He was an orphan adopted by the Abramović family as a child. His past is shrouded in mystery for the simple reason that he would not speak of his childhood to anyone, stating only that he was an orphan and that 'Abramović' was his adopted name. As a teenager he left the Abramović household in Montenegro and took monastic vows and the monastic name of 'Antonije' at Decani, the Serbian Monastery in Kosovo, in 1933. The Abbot there at the time was Dionisije Milivojević, who in 1940 was sent by the Serbian Orthodox Church to the United States of America as Serbian Orthodox Bishop of North America. Antonije remained at Visoki Dečani throughout World War II, somehow surviving German, Italian, Albanian and Bulgarian raids.
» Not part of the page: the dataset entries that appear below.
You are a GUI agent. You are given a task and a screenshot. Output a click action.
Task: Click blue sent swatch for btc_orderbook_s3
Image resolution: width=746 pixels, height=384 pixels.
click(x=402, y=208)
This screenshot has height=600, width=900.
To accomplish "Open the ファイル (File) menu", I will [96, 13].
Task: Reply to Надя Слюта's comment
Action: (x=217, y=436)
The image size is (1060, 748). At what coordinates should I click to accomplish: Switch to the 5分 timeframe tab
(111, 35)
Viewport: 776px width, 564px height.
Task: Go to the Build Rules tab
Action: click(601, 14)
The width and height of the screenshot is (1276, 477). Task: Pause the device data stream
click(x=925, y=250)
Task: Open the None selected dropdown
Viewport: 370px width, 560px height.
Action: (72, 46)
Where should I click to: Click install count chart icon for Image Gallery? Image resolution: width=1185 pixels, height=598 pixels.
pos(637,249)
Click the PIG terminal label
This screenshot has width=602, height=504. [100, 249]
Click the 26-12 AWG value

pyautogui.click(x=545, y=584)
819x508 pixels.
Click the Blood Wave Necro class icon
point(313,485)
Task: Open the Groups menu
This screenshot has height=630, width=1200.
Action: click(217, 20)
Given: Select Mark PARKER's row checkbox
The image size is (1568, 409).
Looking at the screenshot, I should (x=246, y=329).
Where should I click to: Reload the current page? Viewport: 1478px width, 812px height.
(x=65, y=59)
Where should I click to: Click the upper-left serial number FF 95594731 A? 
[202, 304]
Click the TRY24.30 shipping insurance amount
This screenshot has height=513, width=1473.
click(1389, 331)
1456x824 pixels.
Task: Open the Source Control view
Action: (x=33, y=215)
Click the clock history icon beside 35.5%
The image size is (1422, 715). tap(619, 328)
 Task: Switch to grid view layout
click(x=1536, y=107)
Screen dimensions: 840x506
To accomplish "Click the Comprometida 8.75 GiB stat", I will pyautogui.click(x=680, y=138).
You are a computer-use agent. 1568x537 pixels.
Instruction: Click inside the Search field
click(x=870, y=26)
It was always evident that Abramović's grade school education prevented him from accomplishing his life's ambition—to become a Metropolitan. There is no record of him being a candidate for the position of Metropolitan of the Metropolitanate of Montenegro and the Littoral in 1961. In fact, in 1961 he fled from Communist Yugoslavia to Greece and from there came to Canada. He settled in Montreal where the Russian Orthodox Church in America, then known informally as the Metropolia, offered him a position as assistant to the parish priest of St. Peter and St. Paul Russian Orthodox Church on Champlain Street. In 1963 he joined members of the Croatian Orthodox Church which was being formed clandestinely in Montreal but was soon disbanded from fear of causing religious strife among South Slav ethnic groups. Bishop Dionisije who had a falling out with the Serbian Orthodox Church at the time, reluctantly recruited Antonije and made him a parish priest somewhere in New Jersey, but his stay there was rather short. Apparently, the parishioners were not pleased with his behavior. Forced to leave, he returned to Montreal where the Russian Metropolia, then unrecognized, graciously took him back into their fold. Years later, his behavior again got him into trouble with the Russians. He was banished from the St. Peter and St. Paul Russian Orthodox Church. In 1986 he retired.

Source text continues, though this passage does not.